An ontology structures concepts and information through the description of classes, properties, attributes, relationships, and logical axioms. Ontologies form data models for knowledge graphs, ensuring consistency and understanding. Basically, an ontology is a system that organizes information so machines can understand it.
Here’s how ontology supports generative development:
- Common language: It creates a common language or vocabulary. When every service, agent, and tool refers to “Button,” “Toast,” or “CheckoutIntent” the same way, systems can communicate effectively across your product ecosystem.
- Logical constraints: Logical constraints bring structure. You can declare, for example, that a “Toast” must reference exactly one message, or that a “PrimaryButton” should appear only once per view.
- Constraint language: In practice we encode the constraint in SHACL (Shapes Constraint Language), which flags any generated toast missing its text before it ever reaches production. These constraints make it easier to generate interfaces that are valid, usable, and aligned with real-world needs.
- Traceability and explainability: Every module carries an IRI (Internationalized Resource Identifier), giving it a stable, searchable identity across software builds and repositories. By assigning “a fingerprint” to design modules, an ontology makes it easy to track reuse (“Where else is this pricing table used?”) and impact (“What other flows inherited this change?”).
- Clarity: Because every layout is built from explicit, structured relationships, the system can tell you why it made a decision. “DeviceType equals mobile, so we inferred a CardStack layout.” That level of clarity matters when you’re collaborating with AI.
Design for modular systems, not screens
It’s not news that generative AI needs building blocks that can adapt to any given context. This means centering on modular content containers. Every user interface (UI) element becomes a container with defined structure and logical constraints.
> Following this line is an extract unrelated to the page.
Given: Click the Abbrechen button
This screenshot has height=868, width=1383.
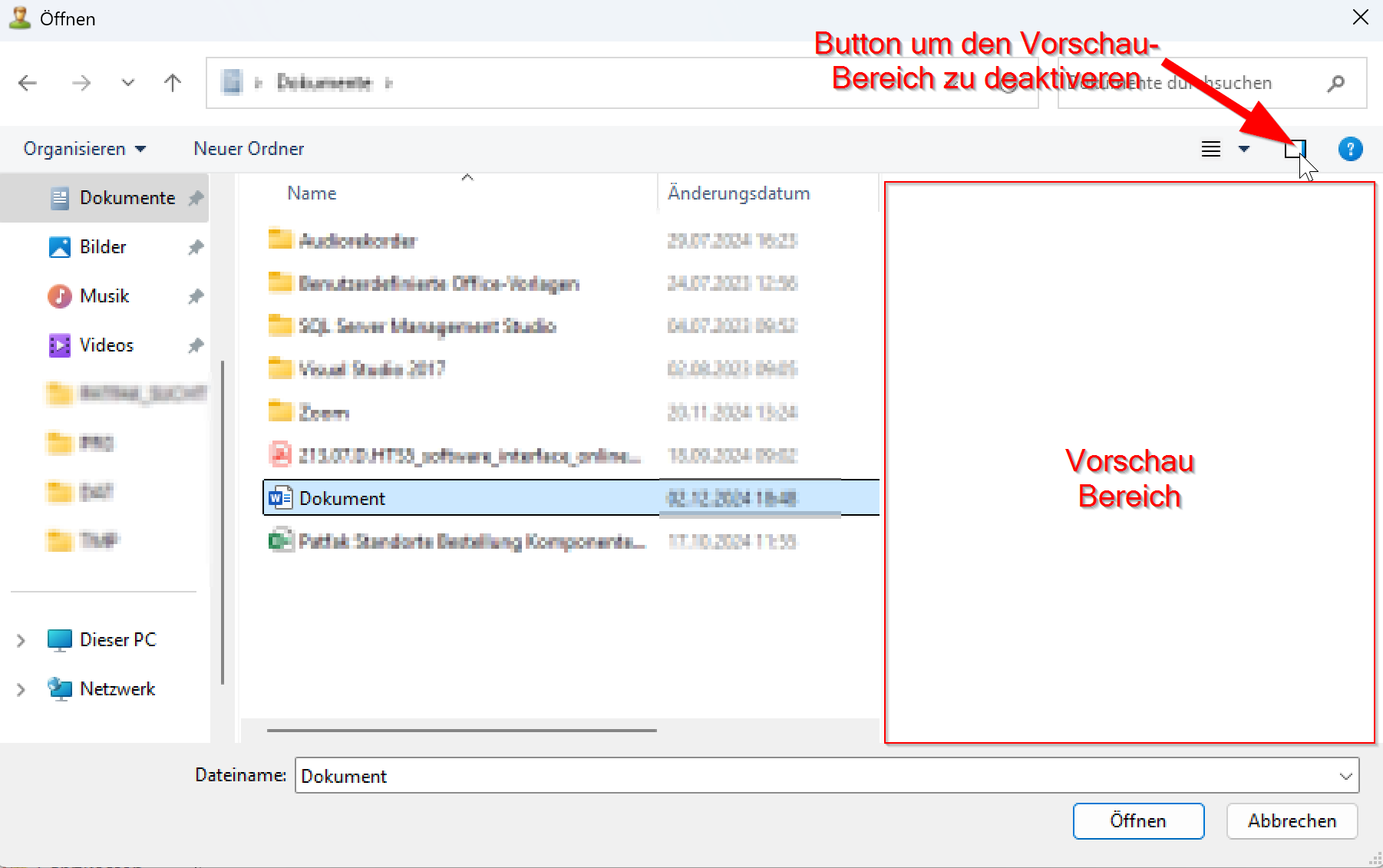Looking at the screenshot, I should pos(1292,821).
A pricing card, for example, gets a class like Checkout.TotalPriceCard, with required children like hasPrice or hasCTA, and rules governing their order and limits.
Codified, it looks like:
- Checkout.TotalPriceCard a UIContainer; hasPrice PriceField; hasCTA CheckoutCTA.
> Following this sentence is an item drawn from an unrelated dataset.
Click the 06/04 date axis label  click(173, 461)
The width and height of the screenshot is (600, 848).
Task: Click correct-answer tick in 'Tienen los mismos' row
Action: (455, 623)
These containers stay flexible enough to recombine across contexts and are structured enough for systems to understand their purpose.
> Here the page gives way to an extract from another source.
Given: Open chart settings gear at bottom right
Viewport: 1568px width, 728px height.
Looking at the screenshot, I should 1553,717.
Take Duolingo’s Max subscription. Instead of predetermined lessons, the AI adapts to what learners say and do, responding with contextual guidance and dynamic conversations. That adaptation relies on classes like LessonIntent, ErrorFeedback, and ProficiencyLevel, which the ontology uses to pick the next prompt in real time. The experience becomes a fluid exchange, not a fixed path.
Similarly, design tokens live as data properties, moving with components to ensure consistency. This approach also enables the system to flag conflicts, warning you when two components claim the same token name but define different values.
Design for systems instead of screens, and you enable experiences that are responsive to user intent and built for change.
Embrace being a curator
To thrive with generative development, designers, ontologists, and engineers need to collaborate. Design workshops become collaborative sessions where you capture the rules, constraints, and examples that teach machines how to think about design. This creates a shared language between humans and AI, so the system understands not just what to show users, but why and when to show it.
Designers become curators, checking AI-generated screens for edge cases, tone problems, and accessibility issues. Create a review process where every new component gets added to the system’s knowledge base first, checked for conflicts, and only then made available for the AI to use.
Most importantly, measure success by what the system understands, not just what it produces. Run tests to make sure that in any situation, the system can create layouts that actually work for users. When you focus on teaching systems the rules of good design instead of just making things look good, you enable design that gets smarter and scales effortlessly.